(Selected text):

────────

The Yale Law Journal

VOLUME
116
2006-2007
Forum

That's So Six Months Ago: Challenges to Student Scholarship in the Age of Blogging

06 Sep 2006

The days of the case note—and of student scholarship focusing on current developments in the law more generally—may well be numbered. With the proliferation of “legal development” blogs (for example, SCOTUSblog for the Supreme Court, the venerable How Appealing for appellate litigation, Decision of the Day for the work of the thirteen U.S. Courts of Appeals, more localized efforts along the lines of the not-very-confusingly named Southern District of Florida Blog, and field-specific blogs such as Doug Berman’s Sentencing Law and Policy), rare indeed is the important legal development that goes unnoticed in its immediate aftermath. The debate over the viability and utility of such instant legal commentary notwithstanding, it is beyond question that law blogs have accelerated the pace at which we learn about new issues in the law. But at what cost?

I. Blogging and Student Scholarship: Framing the Problem

Significant attention has been paid, both on blogs (shockingly) and in more traditional media, to the interaction between these law blogs and “scholarship,” including an April symposium hosted by Harvard Law School’s Berkman Center for Internet and Society, How Blogs Are Transforming Legal Scholarship. Much of the debate focuses on whether and to what extent such blogging is scholarship and, to a lesser degree, whether those who so blog are undermining their professional resumé, particularly in the case of junior faculty bloggers. The Berkman Center symposium, however, is emblematic of the larger myopia that pervades this scholarship on blogging quascholarship: the unsurprising propensity to focus solely on the relationship between blogging and individual research, and not on the global impact of what Larry Solum has called “the disintermediation of legal scholarship.”

────────

(Short problem 1):
Turn the data items below, from the line containing "Given: Toggle 新会员 switch for member 5518" through the last line of the data items, into a JSON list of strings with one string per line and blank lines omitted.

[Data items]
────────

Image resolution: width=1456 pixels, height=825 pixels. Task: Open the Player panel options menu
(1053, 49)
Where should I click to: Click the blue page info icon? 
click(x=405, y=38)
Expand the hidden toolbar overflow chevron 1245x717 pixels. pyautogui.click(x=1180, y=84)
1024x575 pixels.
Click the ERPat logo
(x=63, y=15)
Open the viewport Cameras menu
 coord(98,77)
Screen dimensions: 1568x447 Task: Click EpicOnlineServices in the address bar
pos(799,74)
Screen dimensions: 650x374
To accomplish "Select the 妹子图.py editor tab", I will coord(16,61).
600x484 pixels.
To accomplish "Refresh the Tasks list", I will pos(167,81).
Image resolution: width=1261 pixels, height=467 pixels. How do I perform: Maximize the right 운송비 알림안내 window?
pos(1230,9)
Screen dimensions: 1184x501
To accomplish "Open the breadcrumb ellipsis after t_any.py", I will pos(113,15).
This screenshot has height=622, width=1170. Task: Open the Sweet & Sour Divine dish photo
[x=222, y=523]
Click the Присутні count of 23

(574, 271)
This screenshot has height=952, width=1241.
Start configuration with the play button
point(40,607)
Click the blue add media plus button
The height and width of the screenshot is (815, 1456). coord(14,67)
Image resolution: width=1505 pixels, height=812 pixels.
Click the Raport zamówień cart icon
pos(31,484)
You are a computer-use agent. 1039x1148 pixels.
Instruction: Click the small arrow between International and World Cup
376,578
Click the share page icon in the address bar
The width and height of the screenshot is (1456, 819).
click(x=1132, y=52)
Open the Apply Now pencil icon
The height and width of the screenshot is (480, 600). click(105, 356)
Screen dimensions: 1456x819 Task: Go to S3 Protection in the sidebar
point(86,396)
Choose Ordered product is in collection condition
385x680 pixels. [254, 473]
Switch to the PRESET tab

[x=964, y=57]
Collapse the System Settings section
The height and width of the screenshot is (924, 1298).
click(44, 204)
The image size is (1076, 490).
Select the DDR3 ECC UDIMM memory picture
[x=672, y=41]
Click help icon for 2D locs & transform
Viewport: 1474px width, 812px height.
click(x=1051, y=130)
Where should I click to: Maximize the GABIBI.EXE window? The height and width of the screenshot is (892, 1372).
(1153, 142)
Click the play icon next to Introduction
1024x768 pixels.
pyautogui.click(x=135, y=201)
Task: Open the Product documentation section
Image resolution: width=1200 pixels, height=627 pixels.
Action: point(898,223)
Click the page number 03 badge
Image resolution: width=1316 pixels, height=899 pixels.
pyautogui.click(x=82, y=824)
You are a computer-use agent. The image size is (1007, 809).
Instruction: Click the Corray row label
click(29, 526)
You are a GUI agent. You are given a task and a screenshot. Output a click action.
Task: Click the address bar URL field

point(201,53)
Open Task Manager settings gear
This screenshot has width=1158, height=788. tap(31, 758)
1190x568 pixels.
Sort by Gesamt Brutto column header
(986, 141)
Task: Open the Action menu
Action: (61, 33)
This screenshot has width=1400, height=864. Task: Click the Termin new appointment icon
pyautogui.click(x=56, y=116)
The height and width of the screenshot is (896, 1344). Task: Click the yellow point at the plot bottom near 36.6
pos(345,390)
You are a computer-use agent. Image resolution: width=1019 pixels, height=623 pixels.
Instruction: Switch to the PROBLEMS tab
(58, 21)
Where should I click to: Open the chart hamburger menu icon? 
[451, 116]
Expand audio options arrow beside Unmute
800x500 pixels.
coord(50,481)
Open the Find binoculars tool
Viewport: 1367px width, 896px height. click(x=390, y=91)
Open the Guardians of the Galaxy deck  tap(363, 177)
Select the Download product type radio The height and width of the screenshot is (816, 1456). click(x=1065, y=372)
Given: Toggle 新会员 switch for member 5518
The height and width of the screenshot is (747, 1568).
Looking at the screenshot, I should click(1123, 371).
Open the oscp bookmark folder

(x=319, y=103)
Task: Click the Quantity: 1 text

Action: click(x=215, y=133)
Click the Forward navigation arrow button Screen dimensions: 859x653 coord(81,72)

────────

(Short problem 2):
Reproduce word for word the passage of the blogging and student scholarship essay from "The days of" to "at what cost?".

(Complete output 1):
[
  "Given: Toggle 新会员 switch for member 5518",
  "The height and width of the screenshot is (747, 1568).",
  "Looking at the screenshot, I should click(1123, 371).",
  "Open the oscp bookmark folder",
  "(x=319, y=103)",
  "Task: Click the Quantity: 1 text",
  "Action: click(x=215, y=133)",
  "Click the Forward navigation arrow button Screen dimensions: 859x653 coord(81,72)"
]

(Complete output 2):
The days of the case note—and of student scholarship focusing on current developments in the law more generally—may well be numbered. With the proliferation of “legal development” blogs (for example, SCOTUSblog for the Supreme Court, the venerable How Appealing for appellate litigation, Decision of the Day for the work of the thirteen U.S. Courts of Appeals, more localized efforts along the lines of the not-very-confusingly named Southern District of Florida Blog, and field-specific blogs such as Doug Berman’s Sentencing Law and Policy), rare indeed is the important legal development that goes unnoticed in its immediate aftermath. The debate over the viability and utility of such instant legal commentary notwithstanding, it is beyond question that law blogs have accelerated the pace at which we learn about new issues in the law. But at what cost?